三つ巴の戦い(2)
山道を抜けるには一日要す。この道は都と地方を結ぶ主要道路。商人は必ず通らなくてはならず、また、タギへ送られる贈呈品もこの道を通る。この道にはびこる盗賊から身を守るために、通行する人々は金銭を支払い、黒軍を雇うが、黒軍から狙われているヒナタたちが、黒軍を雇うことは出来ない。そして、先を急ぐ旅。回り道をすることは出来ない。日に日に弱るリークの姿が、ヒナタたちに焦りを告げていた。
「言っても、回り道をする時間は無いし、俺たちに残されたバッテリーも少ない。先を急がないと……」
エイジが言った。エイジはヒナタと同じ意見だ。吐く息は白くない。気温はそれだけ上がっていた。
「ヒナタ、ボルトを常に起動させておいて。人影が見えたら、すぐに分かるように。そして、人を殺す覚悟をしなくちゃいけないわね」
アサヒはカシの頭を軽く叩くと、言った。
「カシ、山道に入ったら、おとなしくしていなさい」
「分かったよ。オイラ、反省しているんだもん」
カシは頬を膨らませてふてくされた。
岩山の道に入ったからと言って、何も変わらない。車は小さな音を立てて走り続ける。ヒナタが運転するエイジを覗き込み、バッテリーメーターに目を向けた。充電は残り三十パーセントほど。いざバッテリーが切れたら、車を捨てなくてはならない。目の前に広がるのは漆黒の闇。慣れているとはいえ、心細さが心の隙間に入り込んでくる。
――熱センサー始動。感知範囲半径千メートル。
ボルトが動き始めた。
(本当に恐ろしいのは人間)
不思議と、ヒナタの脳裏にアサヒの言葉が浮かんだ。本当に恐ろしいのは人間。人間に銃を向ける。それを想像することは難しかった。

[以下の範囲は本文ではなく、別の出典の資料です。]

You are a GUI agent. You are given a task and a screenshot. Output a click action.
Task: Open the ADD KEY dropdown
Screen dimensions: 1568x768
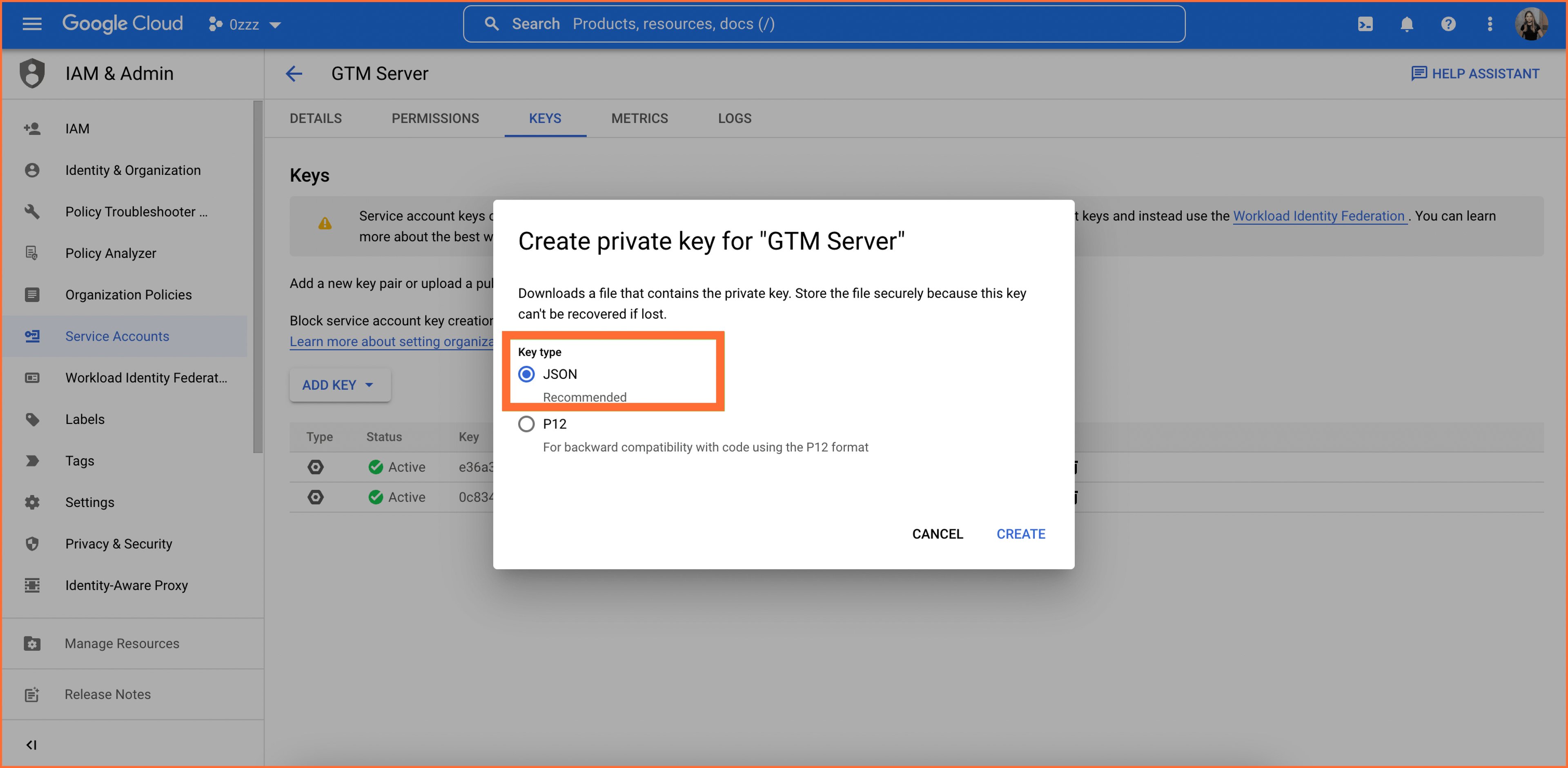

エイジも言葉数が少なく、ボルトも沈黙を決め込んでいた。もちろん、ヒナタも何も言わない。低く響く車の音。豊国と同じ闇の景色。景色は変わらずとも、気温の変化が都に近づいていることを示していた。
「度の過ぎた警戒ならそれが一番。不要な心配ならそれが一番さ」
エイジが言った。
――熱源感知。数九十六。三時の方向。距離八百。
ボルトが突然警告を発した。ヒナタの背中にジワリと汗が浮かび、考える前に長銃を組み立てていた。
「逃げ切れると思うか?」
エイジが言った。その問いはボルトに向けられている。
――無理だな。
機械のくせに、前向きなの良いところのボルトが不可能を告げるのは珍しい。
――警告。十一時の方向に熱源感知。数百二十。距離九百。
「はあ?」
ヒナタは思わず言った。どうして敵が二方向から来るのか。しかし、ボルトの言うことに間違いは無い。
――三時の方向の敵、距離三百。時速九十キロで接近中。邂逅まで三十秒。
ボルトがカウントを始めた。
――二十三、二十二……
そのカウントが恐ろしく感じた。
――十一、十……距離百。
エイジが車を走らせながら刀を抜いた。荷台ではアサヒも刀を抜いているはずだ。
囲まれたのは瞬く間であった。数え切れない程のバイクヘッドライトが車を囲み、エイジは急ブレーキを踏んだ。暗闇の中で見た姿は、ぼろぼろの衣服を纏った統率感の乏しい集団。統率感は乏しいのに、団結力を感じた。荷物を目的とした盗賊だ。扉を開いて引き出される前に、ヒナタとエイジは外に飛び出した。黒軍でないことを安堵するべきか、盗賊とであったことの不運を嘆くべきか、考える前にヒナタは荷台へ駆けた。車を奪われないようにエイジが運転席を守った。